Theoretical Objections to New Media, the Internet, and Hypertext
Espen Aarseth: "there is no evidence that the electronic and printed texts have clearly divergent attributes" (Cybertext, 70) — Aarseth neglects fundamental qualities such as speed and ease of producing a result.
Espen Aarseth: Digital media do not empower anyone — Aarseth again neglects fundamental matters such as difference between availability and accessibility created by speed and ease of obtaining information.
Example: a young man encounters some pills that resemble an antihistamine for which he has a prescription, but which he cannot definitely identify for he no longer has on hand the medicine bottle. Each pill, however, has three numbers impressed in the surface, so he types just the three numbers into Google, and the first hit brings one to a pharmaceutical manufacturer's site for a drug, which identifies it as a very different medication, so he does not take the wrong medication. Even if one had a Physicians Desk Reference (PDR) at hand, one could not search by number but would have to compare the pill to images of various medications. In a similar situation, consulting a pharmacist did not help, since since he claimed the PDR contained so many pills, he did not have the time to try to identify any. In other words, information one would have to expend many hours or even days to acquire was located on the web in less than 15 seconds.

+ + + + + + +

Problem details » Repeat word for word the part of the text on objections to new media that starts at the words "Theoretical Objections to" and stops after the words "of obtaining information.". The records are separate material, unconnected to the text on objections to new media.

+ + + + + + +

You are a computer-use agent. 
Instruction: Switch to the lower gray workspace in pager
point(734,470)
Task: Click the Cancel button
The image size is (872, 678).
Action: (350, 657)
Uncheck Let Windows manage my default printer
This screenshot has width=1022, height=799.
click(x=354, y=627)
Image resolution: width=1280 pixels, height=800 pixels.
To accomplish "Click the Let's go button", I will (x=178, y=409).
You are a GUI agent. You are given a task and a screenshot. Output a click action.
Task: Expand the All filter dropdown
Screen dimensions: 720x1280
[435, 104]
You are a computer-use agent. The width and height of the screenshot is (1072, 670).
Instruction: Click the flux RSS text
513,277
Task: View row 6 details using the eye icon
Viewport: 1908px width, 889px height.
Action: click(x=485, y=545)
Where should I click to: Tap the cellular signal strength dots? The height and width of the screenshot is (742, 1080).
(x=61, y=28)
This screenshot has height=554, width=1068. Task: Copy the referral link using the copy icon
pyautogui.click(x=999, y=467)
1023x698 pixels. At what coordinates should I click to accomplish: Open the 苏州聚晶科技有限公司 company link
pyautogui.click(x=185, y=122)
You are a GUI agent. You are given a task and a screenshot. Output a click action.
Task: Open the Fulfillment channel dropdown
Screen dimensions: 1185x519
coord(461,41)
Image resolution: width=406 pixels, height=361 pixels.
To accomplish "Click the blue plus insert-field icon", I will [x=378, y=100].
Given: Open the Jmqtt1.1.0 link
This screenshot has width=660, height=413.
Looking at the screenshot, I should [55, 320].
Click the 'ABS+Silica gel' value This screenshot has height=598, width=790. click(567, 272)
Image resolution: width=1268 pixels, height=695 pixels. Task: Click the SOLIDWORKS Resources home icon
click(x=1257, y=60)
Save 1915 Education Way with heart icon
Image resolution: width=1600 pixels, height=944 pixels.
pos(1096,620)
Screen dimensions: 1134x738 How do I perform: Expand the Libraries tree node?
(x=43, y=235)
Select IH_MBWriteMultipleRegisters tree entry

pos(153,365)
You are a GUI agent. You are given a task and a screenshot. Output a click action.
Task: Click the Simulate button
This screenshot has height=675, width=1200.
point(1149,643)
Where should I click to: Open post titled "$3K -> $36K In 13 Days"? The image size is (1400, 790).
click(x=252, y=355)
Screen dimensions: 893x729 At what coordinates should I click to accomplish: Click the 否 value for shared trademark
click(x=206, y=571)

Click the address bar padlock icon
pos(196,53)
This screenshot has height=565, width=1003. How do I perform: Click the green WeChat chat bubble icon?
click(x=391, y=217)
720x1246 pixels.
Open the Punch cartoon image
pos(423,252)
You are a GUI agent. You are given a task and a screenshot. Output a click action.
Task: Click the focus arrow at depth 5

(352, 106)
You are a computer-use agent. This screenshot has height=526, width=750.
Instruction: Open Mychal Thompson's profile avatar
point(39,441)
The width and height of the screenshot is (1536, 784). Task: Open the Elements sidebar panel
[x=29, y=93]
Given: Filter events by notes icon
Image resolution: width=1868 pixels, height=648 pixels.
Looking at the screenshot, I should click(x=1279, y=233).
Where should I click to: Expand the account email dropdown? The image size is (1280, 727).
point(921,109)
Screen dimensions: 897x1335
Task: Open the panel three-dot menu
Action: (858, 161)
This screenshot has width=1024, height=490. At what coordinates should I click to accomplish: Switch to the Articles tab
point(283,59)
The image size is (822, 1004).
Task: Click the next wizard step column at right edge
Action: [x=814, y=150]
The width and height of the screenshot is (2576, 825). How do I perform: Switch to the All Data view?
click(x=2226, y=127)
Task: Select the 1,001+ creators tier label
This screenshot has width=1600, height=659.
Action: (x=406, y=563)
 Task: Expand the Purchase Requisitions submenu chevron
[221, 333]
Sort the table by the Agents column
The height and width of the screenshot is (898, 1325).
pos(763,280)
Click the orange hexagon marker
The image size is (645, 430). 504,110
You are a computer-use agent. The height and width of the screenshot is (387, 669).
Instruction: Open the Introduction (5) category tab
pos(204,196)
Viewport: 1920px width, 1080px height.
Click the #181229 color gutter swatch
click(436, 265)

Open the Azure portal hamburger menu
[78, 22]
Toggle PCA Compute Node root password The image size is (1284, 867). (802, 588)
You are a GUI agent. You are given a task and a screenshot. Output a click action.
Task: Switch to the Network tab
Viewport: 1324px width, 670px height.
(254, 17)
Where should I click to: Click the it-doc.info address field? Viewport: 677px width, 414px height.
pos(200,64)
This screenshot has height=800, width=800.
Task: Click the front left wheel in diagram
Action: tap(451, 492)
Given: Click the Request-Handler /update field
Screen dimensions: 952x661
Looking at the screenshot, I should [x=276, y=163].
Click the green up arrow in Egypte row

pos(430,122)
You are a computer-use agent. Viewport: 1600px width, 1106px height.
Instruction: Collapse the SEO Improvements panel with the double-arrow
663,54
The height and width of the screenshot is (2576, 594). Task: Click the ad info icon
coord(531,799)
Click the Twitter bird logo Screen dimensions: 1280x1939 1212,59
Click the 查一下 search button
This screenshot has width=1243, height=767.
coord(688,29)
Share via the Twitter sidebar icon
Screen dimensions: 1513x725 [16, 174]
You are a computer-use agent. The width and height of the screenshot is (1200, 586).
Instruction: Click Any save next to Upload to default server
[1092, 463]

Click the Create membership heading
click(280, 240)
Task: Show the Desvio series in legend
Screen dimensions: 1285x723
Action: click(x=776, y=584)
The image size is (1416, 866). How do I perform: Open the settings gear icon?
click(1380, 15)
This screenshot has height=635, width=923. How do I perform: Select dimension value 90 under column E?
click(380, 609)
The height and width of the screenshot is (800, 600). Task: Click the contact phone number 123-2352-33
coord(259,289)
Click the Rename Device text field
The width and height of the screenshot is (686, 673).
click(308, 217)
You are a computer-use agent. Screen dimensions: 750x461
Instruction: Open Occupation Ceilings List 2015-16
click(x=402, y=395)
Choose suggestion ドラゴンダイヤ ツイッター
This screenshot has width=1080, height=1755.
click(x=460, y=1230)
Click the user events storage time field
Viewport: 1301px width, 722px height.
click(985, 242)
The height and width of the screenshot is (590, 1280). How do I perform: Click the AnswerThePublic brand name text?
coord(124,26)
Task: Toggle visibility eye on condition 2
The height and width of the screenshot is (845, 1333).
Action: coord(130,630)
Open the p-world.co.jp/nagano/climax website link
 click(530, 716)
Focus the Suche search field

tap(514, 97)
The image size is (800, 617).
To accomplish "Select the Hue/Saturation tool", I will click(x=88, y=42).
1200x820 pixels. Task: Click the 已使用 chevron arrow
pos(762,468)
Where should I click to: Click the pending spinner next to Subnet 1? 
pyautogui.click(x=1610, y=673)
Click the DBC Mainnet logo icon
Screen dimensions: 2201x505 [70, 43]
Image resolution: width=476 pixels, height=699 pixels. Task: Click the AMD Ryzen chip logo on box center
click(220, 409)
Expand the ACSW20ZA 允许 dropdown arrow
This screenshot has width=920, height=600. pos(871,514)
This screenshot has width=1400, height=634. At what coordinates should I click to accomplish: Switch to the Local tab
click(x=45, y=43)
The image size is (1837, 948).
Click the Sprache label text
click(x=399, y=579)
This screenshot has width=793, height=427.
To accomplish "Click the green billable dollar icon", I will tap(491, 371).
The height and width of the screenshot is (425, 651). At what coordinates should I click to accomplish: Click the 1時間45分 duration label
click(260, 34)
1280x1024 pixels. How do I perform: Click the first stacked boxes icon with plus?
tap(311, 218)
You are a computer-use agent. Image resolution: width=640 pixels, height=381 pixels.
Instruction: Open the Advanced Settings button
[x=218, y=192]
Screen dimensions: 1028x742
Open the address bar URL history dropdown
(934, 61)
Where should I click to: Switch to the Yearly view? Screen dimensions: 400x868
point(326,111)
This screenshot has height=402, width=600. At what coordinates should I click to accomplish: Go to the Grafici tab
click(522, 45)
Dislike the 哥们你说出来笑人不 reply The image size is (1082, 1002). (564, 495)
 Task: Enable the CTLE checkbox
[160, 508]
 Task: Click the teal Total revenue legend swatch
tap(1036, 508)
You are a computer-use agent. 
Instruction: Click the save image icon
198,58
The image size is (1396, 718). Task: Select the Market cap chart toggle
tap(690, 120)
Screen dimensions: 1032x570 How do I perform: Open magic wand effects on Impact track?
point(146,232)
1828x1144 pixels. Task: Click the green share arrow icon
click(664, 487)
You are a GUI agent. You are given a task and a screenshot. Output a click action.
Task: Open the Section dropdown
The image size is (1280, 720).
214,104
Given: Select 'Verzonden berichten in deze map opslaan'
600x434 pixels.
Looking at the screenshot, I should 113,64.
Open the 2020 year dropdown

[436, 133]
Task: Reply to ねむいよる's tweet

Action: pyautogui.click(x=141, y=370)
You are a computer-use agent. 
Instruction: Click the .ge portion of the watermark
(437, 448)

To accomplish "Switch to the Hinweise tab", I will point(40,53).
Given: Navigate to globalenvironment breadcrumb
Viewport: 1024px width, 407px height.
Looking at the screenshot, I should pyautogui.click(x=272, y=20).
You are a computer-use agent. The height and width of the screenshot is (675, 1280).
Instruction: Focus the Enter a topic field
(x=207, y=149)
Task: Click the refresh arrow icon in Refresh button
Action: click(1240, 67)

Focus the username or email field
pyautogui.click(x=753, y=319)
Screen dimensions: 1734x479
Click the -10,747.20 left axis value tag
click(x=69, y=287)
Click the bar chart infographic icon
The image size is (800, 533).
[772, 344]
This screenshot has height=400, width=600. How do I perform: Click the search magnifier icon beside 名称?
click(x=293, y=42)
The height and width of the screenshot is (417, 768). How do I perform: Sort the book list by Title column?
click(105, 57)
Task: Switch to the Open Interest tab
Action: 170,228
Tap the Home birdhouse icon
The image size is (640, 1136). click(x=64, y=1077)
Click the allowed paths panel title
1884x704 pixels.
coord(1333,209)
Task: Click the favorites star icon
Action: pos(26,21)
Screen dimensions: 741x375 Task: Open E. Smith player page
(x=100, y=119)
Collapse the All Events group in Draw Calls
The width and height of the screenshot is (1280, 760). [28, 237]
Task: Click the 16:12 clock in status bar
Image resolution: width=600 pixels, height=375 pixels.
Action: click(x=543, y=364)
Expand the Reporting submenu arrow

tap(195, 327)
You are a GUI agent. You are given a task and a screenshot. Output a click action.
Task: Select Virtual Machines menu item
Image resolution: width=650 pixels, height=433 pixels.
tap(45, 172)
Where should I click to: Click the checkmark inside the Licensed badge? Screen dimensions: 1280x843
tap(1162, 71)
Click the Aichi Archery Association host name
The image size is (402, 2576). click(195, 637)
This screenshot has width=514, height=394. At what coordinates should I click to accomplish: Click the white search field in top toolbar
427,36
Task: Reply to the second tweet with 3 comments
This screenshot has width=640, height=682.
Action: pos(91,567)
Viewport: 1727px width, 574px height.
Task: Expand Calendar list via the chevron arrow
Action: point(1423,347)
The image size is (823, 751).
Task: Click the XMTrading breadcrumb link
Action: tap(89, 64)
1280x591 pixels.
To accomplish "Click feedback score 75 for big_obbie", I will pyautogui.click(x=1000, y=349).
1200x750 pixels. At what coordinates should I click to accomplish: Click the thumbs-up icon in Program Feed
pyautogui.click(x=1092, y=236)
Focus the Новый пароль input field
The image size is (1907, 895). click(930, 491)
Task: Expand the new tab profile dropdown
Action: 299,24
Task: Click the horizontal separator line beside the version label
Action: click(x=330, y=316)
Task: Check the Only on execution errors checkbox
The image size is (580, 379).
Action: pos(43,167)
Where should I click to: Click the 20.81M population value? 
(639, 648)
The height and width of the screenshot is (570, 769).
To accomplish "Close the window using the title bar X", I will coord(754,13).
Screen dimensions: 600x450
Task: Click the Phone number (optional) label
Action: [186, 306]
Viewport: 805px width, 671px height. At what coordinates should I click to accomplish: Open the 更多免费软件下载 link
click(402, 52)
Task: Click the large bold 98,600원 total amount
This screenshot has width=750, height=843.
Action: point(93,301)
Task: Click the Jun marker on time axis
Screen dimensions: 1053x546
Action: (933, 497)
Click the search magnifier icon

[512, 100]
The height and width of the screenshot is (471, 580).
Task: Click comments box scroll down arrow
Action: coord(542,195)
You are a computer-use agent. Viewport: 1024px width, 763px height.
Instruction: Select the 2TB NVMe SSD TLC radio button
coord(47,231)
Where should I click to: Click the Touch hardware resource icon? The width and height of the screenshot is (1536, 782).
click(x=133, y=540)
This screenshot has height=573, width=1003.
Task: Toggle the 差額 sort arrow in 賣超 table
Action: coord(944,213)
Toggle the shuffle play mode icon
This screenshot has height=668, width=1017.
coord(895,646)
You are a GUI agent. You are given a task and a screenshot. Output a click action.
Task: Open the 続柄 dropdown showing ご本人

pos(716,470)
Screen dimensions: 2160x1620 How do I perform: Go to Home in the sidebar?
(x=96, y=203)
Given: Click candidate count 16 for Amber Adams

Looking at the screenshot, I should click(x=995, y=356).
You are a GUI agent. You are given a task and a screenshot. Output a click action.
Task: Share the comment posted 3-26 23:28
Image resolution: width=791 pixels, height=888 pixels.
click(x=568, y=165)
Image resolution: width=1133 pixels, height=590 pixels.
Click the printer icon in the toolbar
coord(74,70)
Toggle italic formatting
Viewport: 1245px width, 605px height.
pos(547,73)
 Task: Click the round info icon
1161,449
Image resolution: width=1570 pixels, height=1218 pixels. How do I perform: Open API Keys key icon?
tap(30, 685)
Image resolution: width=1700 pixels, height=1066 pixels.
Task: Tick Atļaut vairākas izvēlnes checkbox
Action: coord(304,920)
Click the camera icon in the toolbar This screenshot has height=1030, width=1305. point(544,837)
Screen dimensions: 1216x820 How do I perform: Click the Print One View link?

+ + + + + + +

Solution to this exercise »
Theoretical Objections to New Media, the Internet, and Hypertext
Espen Aarseth: "there is no evidence that the electronic and printed texts have clearly divergent attributes" (Cybertext, 70) — Aarseth neglects fundamental qualities such as speed and ease of producing a result.
Espen Aarseth: Digital media do not empower anyone — Aarseth again neglects fundamental matters such as difference between availability and accessibility created by speed and ease of obtaining information.